> _Assigned task_:
Return all of the data that follows precisely, leaving every image out.
*** Raw data ***
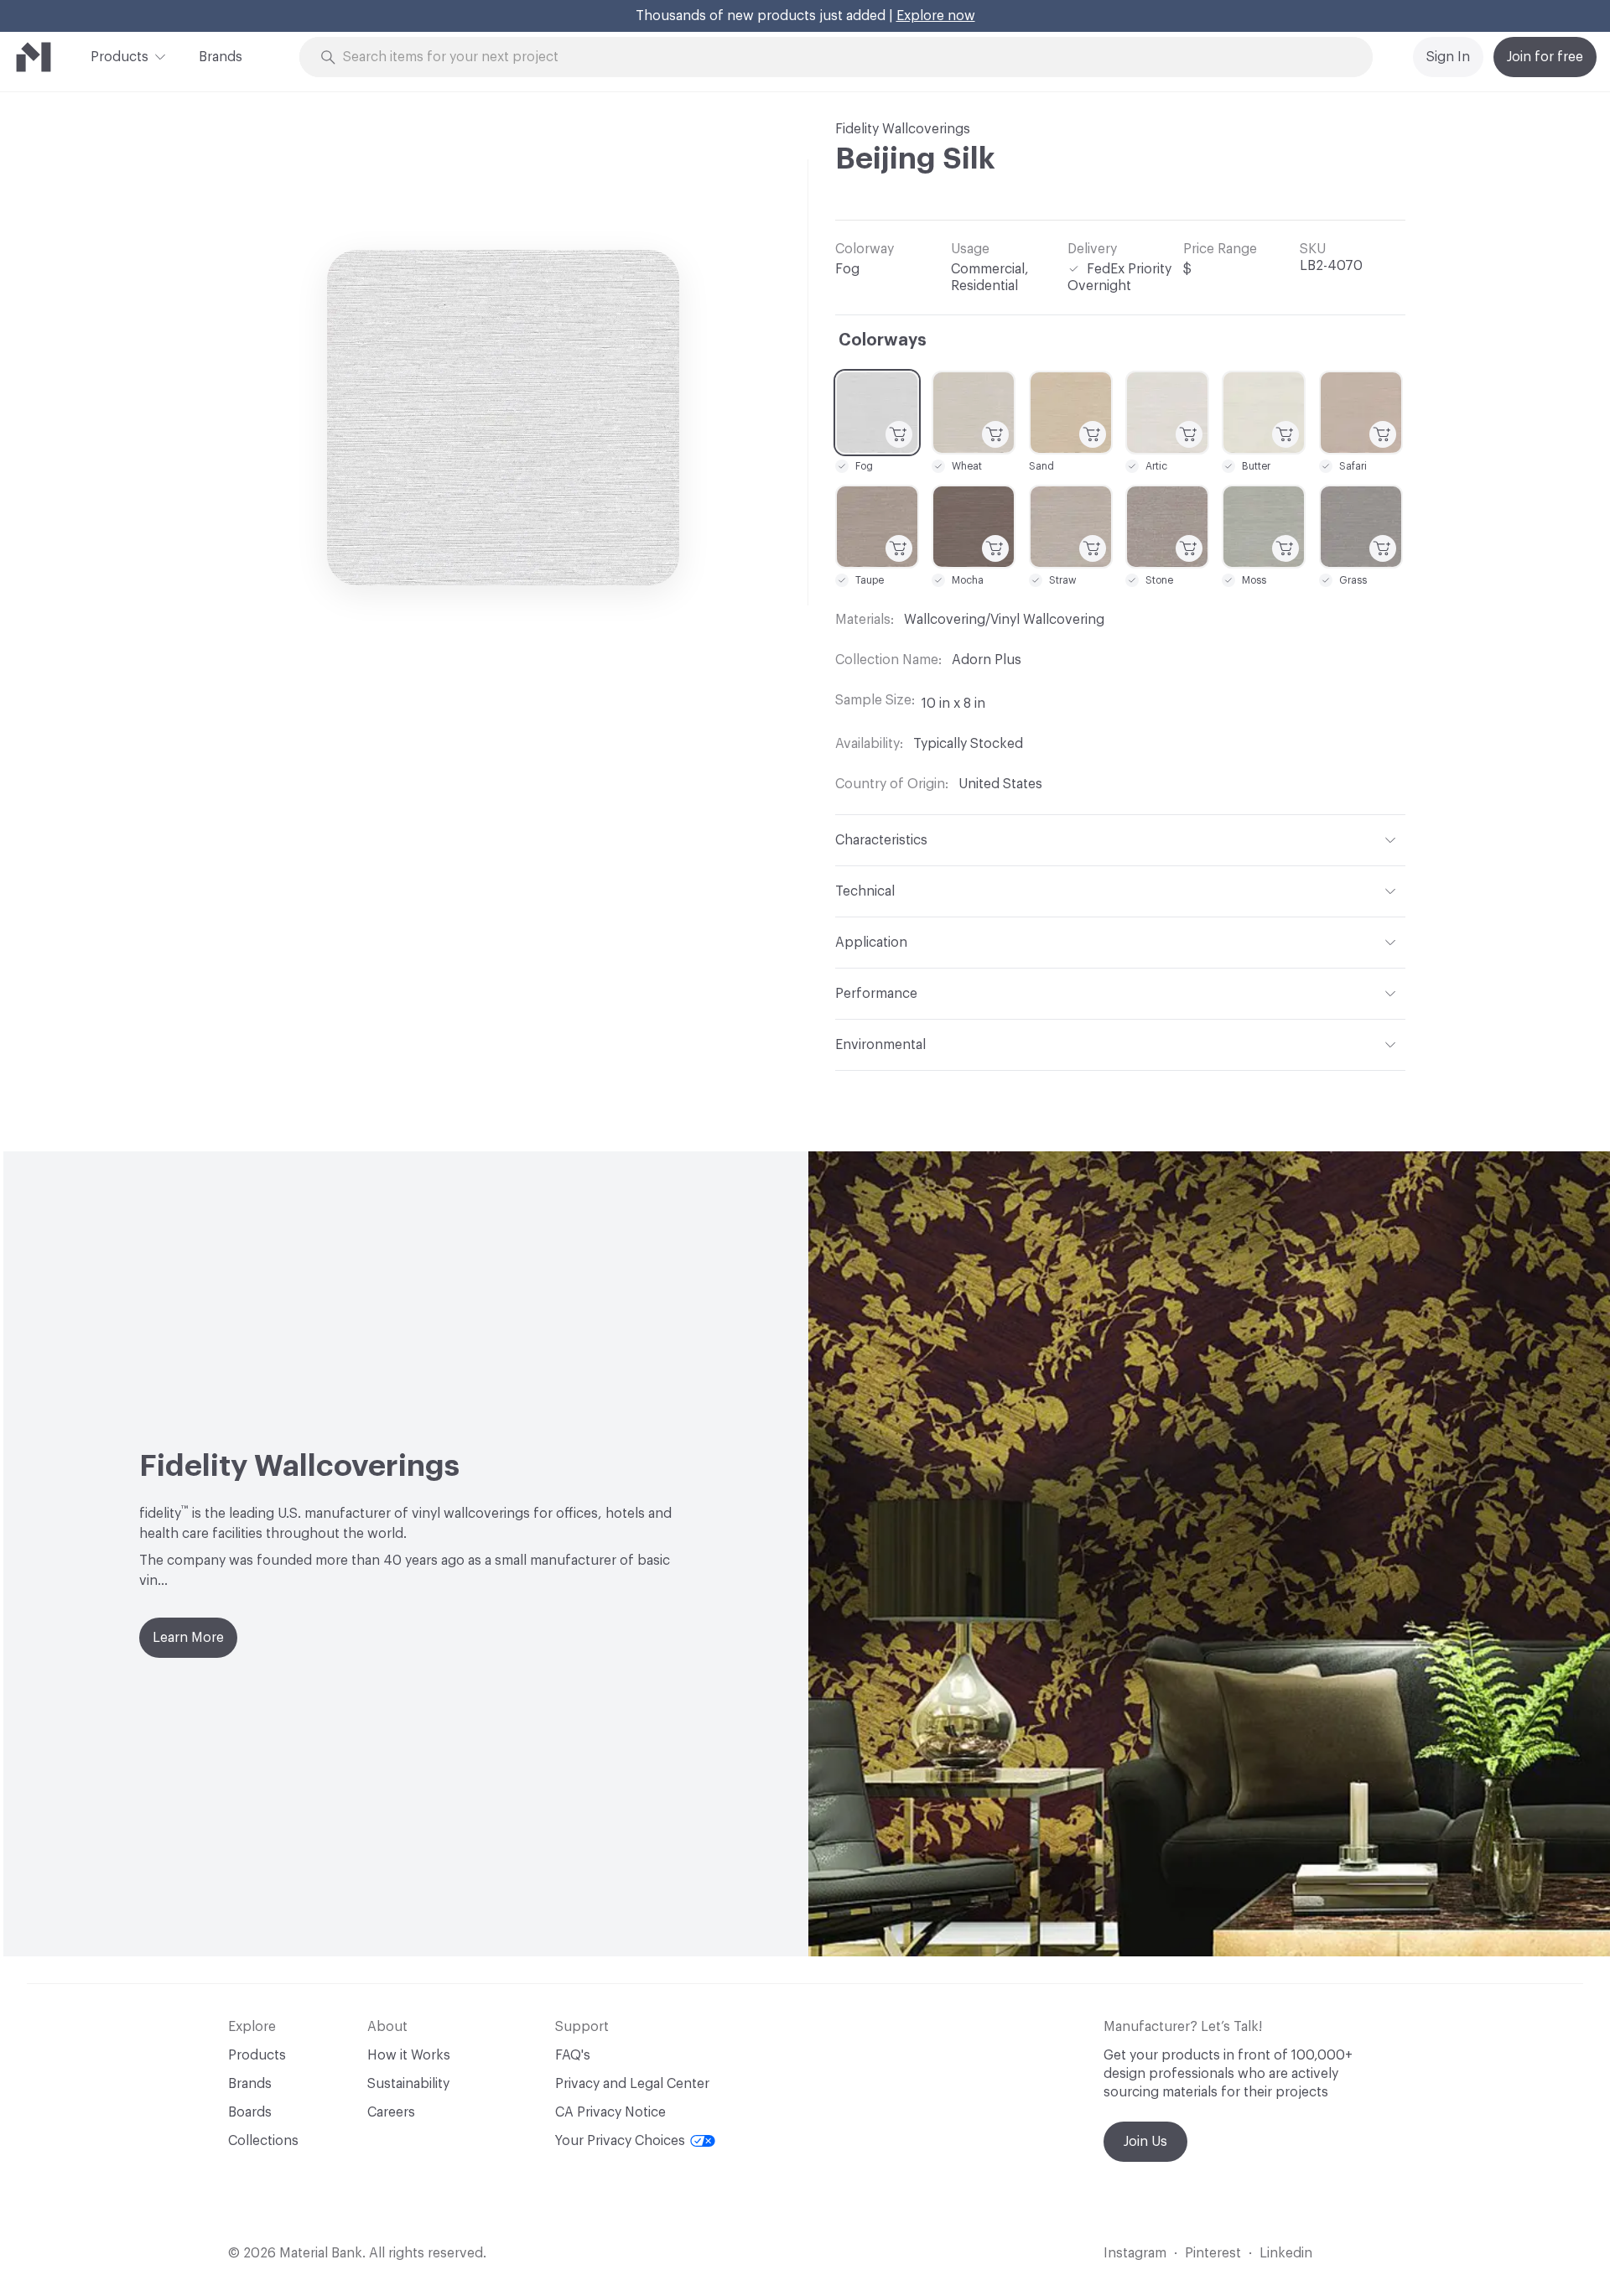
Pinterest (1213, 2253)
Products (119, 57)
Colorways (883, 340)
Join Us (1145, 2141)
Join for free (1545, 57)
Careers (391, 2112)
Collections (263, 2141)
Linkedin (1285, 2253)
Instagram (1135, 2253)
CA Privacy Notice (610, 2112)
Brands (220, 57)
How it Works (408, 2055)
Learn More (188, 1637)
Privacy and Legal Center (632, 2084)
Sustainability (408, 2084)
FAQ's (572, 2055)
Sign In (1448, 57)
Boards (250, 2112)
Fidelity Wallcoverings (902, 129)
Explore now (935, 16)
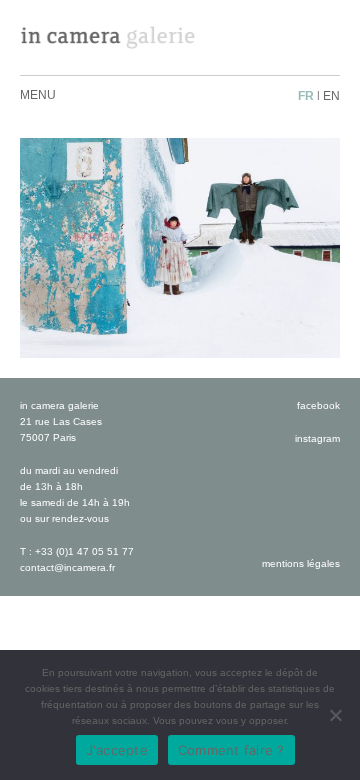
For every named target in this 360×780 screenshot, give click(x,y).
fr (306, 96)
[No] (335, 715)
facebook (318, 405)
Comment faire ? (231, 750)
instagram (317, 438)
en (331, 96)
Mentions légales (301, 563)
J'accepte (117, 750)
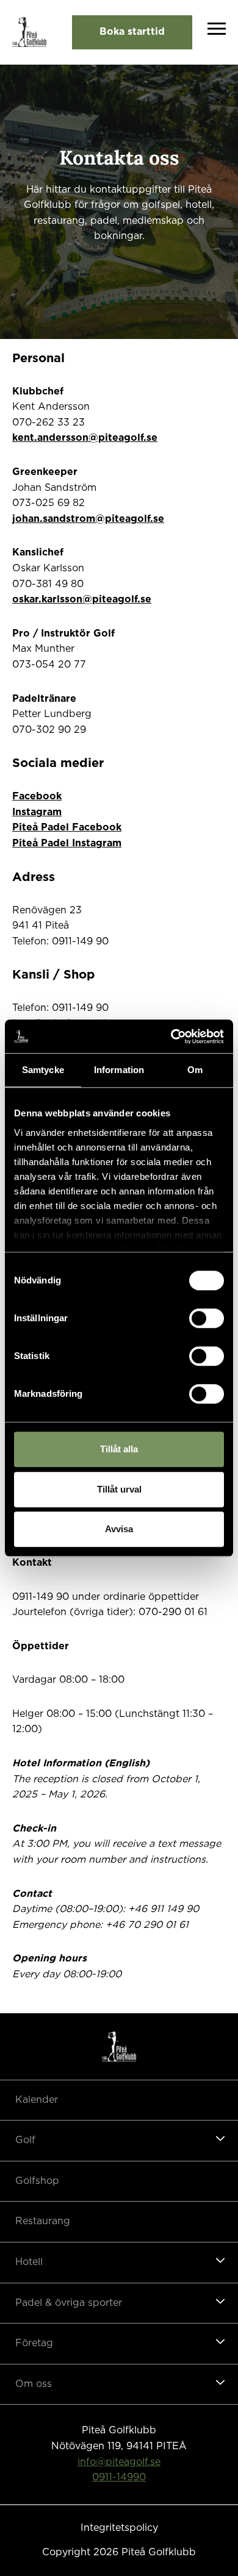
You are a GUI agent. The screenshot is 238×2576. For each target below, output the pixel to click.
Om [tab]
*** End of Raw data ***
> _Solution to this exercise_:
Pinterest (1213, 2253)
Products (119, 57)
Colorways (883, 340)
Join Us (1145, 2141)
Join for free (1545, 57)
Careers (391, 2112)
Collections (263, 2141)
Linkedin (1285, 2253)
Instagram (1135, 2253)
CA Privacy Notice (610, 2112)
Brands (220, 57)
How it Works (408, 2055)
Learn More (188, 1637)
Privacy and Legal Center (632, 2084)
Sustainability (408, 2084)
FAQ's (572, 2055)
Sign In (1448, 57)
Boards (250, 2112)
Fidelity Wallcoverings (902, 129)
Explore now (935, 16)
For every named target in this 360×780 screenshot, give click(x,y).
fr (306, 96)
[No] (335, 715)
facebook (318, 405)
Comment faire ? (231, 750)
instagram (317, 438)
en (331, 96)
Mentions légales (301, 563)
J'accepte (117, 750)
You are a GUI agent. The screenshot is 238×2576. For each target below, output the pixel to click.
Om [tab]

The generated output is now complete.